Wednesday, 18 November 2009
Transport of Musical Instruments
Cecilia Keaveney (Fianna Fail)
I thank the Cathaoirleach for allowing me to raise this issue, which perhaps is unusual and one which, in the main, people do not feel is one that affects them. However, for those whom it does affect it is a serious issue. This is the matter of airport security and airline regulations in general having become much tighter since 2001 and the effect this is having on musicians and their ability to get from A to B with their instruments intact.
I have been on quite a learning curve since I began investigating this on behalf of a group of European creative artists whom I met recently at a conference. My sister is an air hostess and she told me of an experience she had in the past week where members of a band were allowed take their instruments to Edinburgh and when they phoned ahead to ask whether they could bring them to Belfast as hand luggage, they were told there would be no problem. However, when they were departing there were told they could not do so and that they would have to put them in the hold at a cost of thousands of pounds. Ultimately, when the instruments arrived at the destination one of them was broken.
A number of issues arise.
They pay for a seat for their instruments if their instruments are large. If they are lucky, they get as far as security before being asked for a passport for their instruments because they have been assigned seats. Not many 1609 Stradivarius cellos have passports, however, because the boxes which one can click only go back as far as 1900. When they look for air miles or meals for the instruments' seats, they cannot get them. Julian Lloyd Webber was one of the more high profile people to be told when going through airport security, after finally booking a seat, that the spike at the bottom of his cello was a security risk. It was taken from him. The security officials also wanted to take the strings off the instrument. Anybody who knows anything about instruments is aware that one cannot take the strings off a professional's instrument and expect him to put them back on and that everything will be hunky dory within a short space of time. The instrument takes time to settle.
Given my background as a musician, I have a great interest in this issue. There are significant inconsistencies in the security arrangements at different airports. A traveller may be allowed to keep his or shoes and belt on in one airport only to be required to remove them at the next. This is a real problem for musicians who need to travel globally. I have come across a number of people whose violin bows have been broken because security staff thought they were hollow. Nobody asked how much the bow cost in the first place or who would pay for a replacement.
In 2008, a Canadian singer, Dave Carroll, was travelling to Nebraska for a tour when his Taylor guitar was broken by United Airlines baggage handlers in Chicago. He wrote a song about discovering that his $3,500 guitar was severely damaged, the video for which can be seen on YouTube.

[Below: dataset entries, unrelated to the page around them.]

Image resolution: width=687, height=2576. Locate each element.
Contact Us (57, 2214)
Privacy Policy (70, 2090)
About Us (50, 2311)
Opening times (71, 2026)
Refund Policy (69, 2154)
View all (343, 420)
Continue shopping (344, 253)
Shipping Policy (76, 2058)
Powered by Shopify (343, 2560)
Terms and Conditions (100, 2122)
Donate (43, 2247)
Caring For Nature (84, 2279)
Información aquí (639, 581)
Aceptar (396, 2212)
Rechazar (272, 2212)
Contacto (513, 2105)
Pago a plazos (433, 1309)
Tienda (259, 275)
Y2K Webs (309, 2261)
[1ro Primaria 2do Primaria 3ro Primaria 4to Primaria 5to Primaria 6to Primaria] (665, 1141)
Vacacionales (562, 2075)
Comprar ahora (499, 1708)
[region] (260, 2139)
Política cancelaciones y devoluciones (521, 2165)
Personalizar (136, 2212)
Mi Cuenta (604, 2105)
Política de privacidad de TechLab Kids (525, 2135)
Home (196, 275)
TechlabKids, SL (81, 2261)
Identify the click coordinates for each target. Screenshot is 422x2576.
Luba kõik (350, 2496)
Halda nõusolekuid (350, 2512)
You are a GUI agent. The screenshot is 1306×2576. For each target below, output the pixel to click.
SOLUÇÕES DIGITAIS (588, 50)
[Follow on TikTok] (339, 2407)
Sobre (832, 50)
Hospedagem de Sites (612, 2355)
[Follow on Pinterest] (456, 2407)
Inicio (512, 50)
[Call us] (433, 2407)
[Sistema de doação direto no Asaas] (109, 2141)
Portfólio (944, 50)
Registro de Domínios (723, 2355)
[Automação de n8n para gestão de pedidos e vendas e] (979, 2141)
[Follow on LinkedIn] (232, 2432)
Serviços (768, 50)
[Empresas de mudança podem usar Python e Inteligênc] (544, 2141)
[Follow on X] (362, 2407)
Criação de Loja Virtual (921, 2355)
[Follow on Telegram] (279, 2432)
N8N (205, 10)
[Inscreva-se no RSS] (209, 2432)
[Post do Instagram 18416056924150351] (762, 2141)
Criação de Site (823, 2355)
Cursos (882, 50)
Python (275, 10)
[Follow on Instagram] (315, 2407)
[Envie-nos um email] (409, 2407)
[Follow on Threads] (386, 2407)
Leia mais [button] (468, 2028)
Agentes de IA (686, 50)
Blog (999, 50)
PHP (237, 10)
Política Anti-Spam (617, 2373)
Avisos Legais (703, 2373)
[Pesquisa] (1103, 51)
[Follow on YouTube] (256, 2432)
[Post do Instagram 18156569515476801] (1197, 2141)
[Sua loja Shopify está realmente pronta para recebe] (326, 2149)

The song is very entertaining if one does not own the instrument in question. United Airlines has used the video as a training aid on how not to treat instruments.
I would like the issue of musical instruments to be included in the review currently conducted on the liquids ban. If the instruments are small, it should be permissible to take on board an instrument as well as a piece of hand luggage. This is allowed at security checkpoints in America but each airline decides whether travellers can carry one or two pieces of hand luggage. Obviously we want good security but in many cases, security staff are checking the instruments themselves and will not allow the musicians to intervene to show the instruments have not been adapted. Staff are unprofessional at times, which is leading to the destruction of a lot of instruments. The onus should be on the airport to have on hand fully qualified specialists who can deal with musicians' inquiries and carry out security checks. If such personnel are not available, the musicians must be able to show security staff that their instruments are not dangerous weapons.
A method similar to the existing facility for requesting special assistance should be put in place. If one needs a wheelchair at the airport, one can tick a box. Where we need an instrument to be dealt with safely, we should be able to tick a box under the special requirements heading.
The matter needs immediate attention because music is at the heart of our culture. If our talent cannot travel the world to entertain audiences in the confidence that their instruments will be transported safely with them, how can we share our culture? It is not an Irish problem; it is worldwide. Significant efforts are underway in America aimed at ensuring that the instruments of professional musicians and composers are transported safely from one country to another. I ask the Minister of State to raise this issue at EU level in order to facilitate a co-ordinated worldwide approach on the issue. I am sure anybody who travels extensively would appreciate any attempt to achieve unity and commonsense. Nobody wants to be a victim of terrorism or to have something planted in a piece of luggage in the expectation it will not receive special attention. However, we should not expect a valuable instrument to be ruined simply because somebody is not trained to deal with it.